[Saved data entries]

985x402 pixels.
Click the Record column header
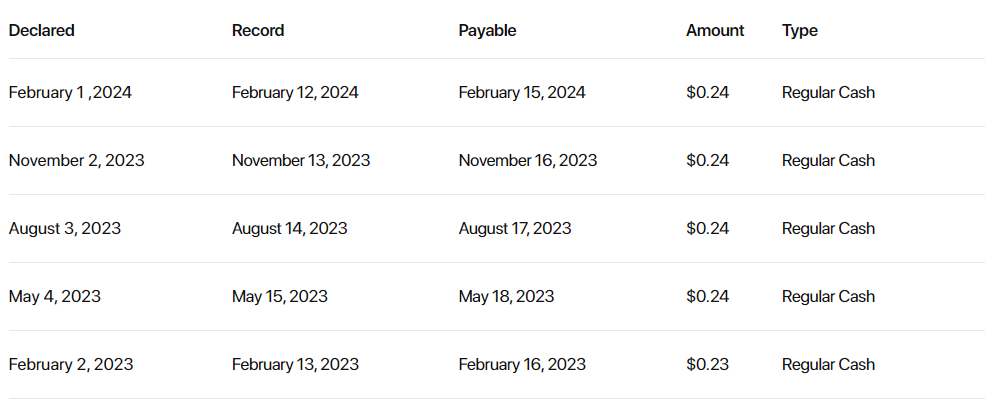click(258, 30)
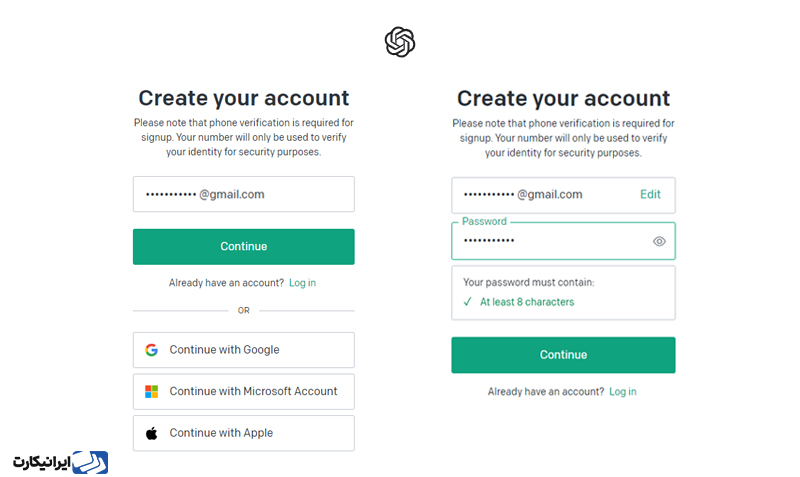The height and width of the screenshot is (477, 800).
Task: Click the Google logo icon
Action: click(x=151, y=350)

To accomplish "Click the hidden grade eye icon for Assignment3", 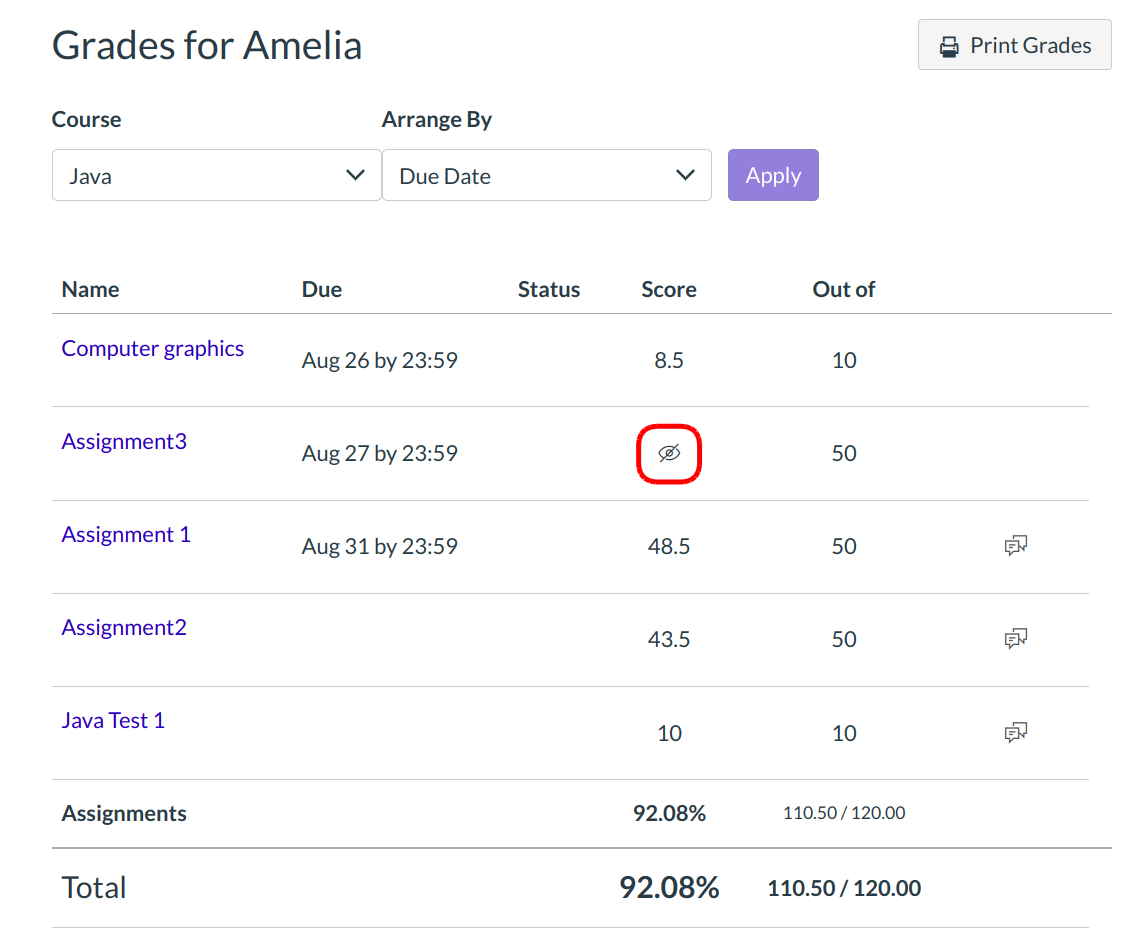I will click(669, 453).
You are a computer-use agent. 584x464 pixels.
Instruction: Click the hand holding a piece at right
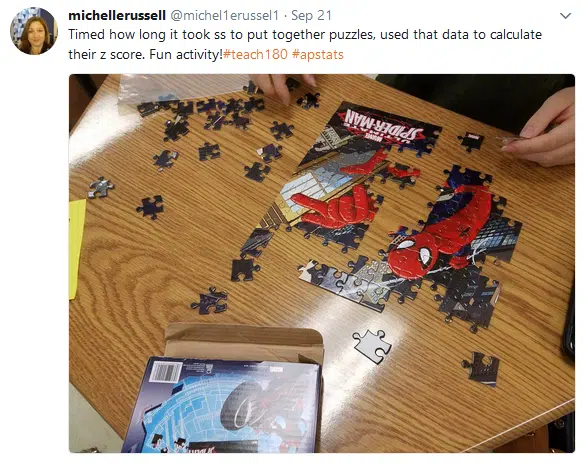click(x=543, y=128)
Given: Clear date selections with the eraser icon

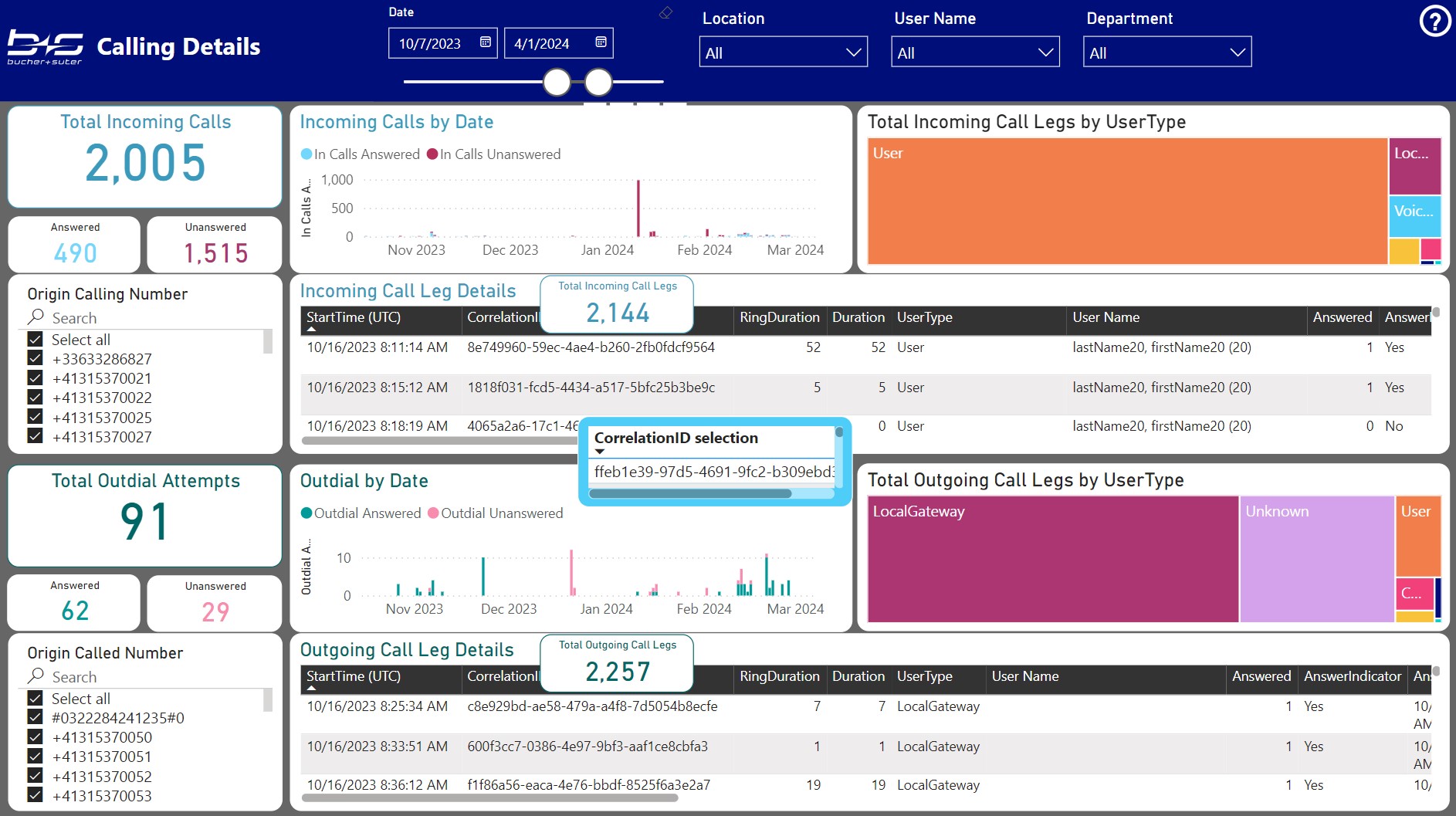Looking at the screenshot, I should (665, 12).
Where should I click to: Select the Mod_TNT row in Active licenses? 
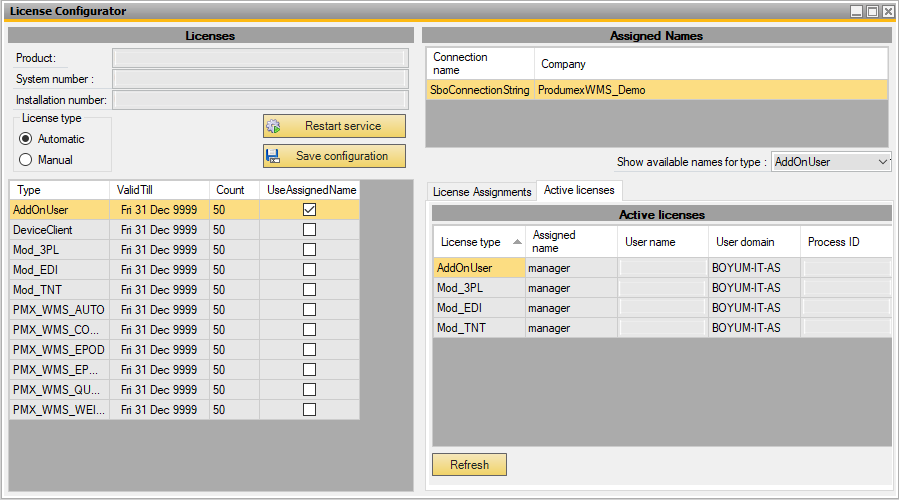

__The task__:
Retype the lines exactly as they appear, beginning with the line that contains "Instruction: Click the" and ending with the final line of the entries, and omit the pictures.

__Answer space__:
Instruction: Click the hand holding a piece at right
click(x=543, y=128)
Given: Clear date selections with the eraser icon

Looking at the screenshot, I should (665, 12).
Where should I click to: Select the Mod_TNT row in Active licenses? 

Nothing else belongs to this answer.